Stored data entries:

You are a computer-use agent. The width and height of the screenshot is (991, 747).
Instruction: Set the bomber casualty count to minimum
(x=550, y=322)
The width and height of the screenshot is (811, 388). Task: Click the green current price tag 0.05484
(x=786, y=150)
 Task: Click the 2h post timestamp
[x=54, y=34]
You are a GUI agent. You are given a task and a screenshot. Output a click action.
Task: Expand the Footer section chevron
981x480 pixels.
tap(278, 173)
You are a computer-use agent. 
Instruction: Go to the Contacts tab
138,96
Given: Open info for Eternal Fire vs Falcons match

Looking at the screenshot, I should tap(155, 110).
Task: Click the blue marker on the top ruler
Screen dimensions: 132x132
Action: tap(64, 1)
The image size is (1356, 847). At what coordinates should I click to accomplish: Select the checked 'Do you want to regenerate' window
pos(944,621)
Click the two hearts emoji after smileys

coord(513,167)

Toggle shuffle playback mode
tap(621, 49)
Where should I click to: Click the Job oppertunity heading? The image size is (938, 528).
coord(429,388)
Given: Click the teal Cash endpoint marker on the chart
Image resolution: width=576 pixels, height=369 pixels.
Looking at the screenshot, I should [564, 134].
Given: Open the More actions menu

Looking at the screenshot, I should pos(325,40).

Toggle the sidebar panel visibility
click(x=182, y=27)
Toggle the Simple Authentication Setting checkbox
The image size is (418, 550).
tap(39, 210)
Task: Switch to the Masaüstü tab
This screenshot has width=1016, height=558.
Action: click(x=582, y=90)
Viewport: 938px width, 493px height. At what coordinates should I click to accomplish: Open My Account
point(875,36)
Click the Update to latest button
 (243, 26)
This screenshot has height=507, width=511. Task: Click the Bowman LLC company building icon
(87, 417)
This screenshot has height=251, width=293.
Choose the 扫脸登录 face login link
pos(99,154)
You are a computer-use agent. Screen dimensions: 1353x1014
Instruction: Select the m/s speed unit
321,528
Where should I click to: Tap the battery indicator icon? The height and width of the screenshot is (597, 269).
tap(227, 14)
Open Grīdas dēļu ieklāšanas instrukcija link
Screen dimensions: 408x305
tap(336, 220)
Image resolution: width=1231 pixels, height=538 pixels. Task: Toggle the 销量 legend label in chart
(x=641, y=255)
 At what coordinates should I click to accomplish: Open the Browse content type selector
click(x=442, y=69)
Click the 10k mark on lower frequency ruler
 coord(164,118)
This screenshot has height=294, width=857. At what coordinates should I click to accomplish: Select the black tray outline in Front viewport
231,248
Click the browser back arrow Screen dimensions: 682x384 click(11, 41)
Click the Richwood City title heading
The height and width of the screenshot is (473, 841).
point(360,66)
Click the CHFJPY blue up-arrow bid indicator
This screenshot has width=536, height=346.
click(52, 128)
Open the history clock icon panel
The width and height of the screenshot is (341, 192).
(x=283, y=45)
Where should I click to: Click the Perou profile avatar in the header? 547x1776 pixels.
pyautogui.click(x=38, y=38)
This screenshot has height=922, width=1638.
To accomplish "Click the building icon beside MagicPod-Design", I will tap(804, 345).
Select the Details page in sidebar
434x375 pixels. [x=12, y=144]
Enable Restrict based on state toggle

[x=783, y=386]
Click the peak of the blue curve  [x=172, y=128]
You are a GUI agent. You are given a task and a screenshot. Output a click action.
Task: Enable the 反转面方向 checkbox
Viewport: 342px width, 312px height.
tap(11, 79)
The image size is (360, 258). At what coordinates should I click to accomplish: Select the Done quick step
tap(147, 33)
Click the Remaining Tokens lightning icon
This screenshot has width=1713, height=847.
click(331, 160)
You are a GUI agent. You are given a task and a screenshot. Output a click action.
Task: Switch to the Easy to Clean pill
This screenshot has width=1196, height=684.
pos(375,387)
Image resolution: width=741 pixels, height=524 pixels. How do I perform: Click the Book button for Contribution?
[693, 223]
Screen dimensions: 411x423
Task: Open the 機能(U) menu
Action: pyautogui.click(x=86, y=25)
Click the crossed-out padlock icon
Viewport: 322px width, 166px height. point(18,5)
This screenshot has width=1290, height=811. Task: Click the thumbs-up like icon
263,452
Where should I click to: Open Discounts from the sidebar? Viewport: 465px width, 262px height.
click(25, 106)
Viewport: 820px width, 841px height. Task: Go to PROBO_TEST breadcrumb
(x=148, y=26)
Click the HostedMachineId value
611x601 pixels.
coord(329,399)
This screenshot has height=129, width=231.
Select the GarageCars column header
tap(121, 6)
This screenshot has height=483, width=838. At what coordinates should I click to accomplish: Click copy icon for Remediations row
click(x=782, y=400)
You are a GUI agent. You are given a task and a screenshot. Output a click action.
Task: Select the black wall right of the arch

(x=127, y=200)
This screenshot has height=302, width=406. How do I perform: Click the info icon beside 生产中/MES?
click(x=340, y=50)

Work instructions: Render the lines from the start of the records through the line with "[x=54, y=34]" as a Markdown table with the columns Row and Line, leaving out blank lines.

Solution:
| Row | Line |
|---|---|
| 1 | You are a computer-use agent. The width and height of the screenshot is (991, 747). |
| 2 | Instruction: Set the bomber casualty count to minimum |
| 3 | (x=550, y=322) |
| 4 | The width and height of the screenshot is (811, 388). Task: Click the green current price tag 0.05484 |
| 5 | (x=786, y=150) |
| 6 |  Task: Click the 2h post timestamp |
| 7 | [x=54, y=34] |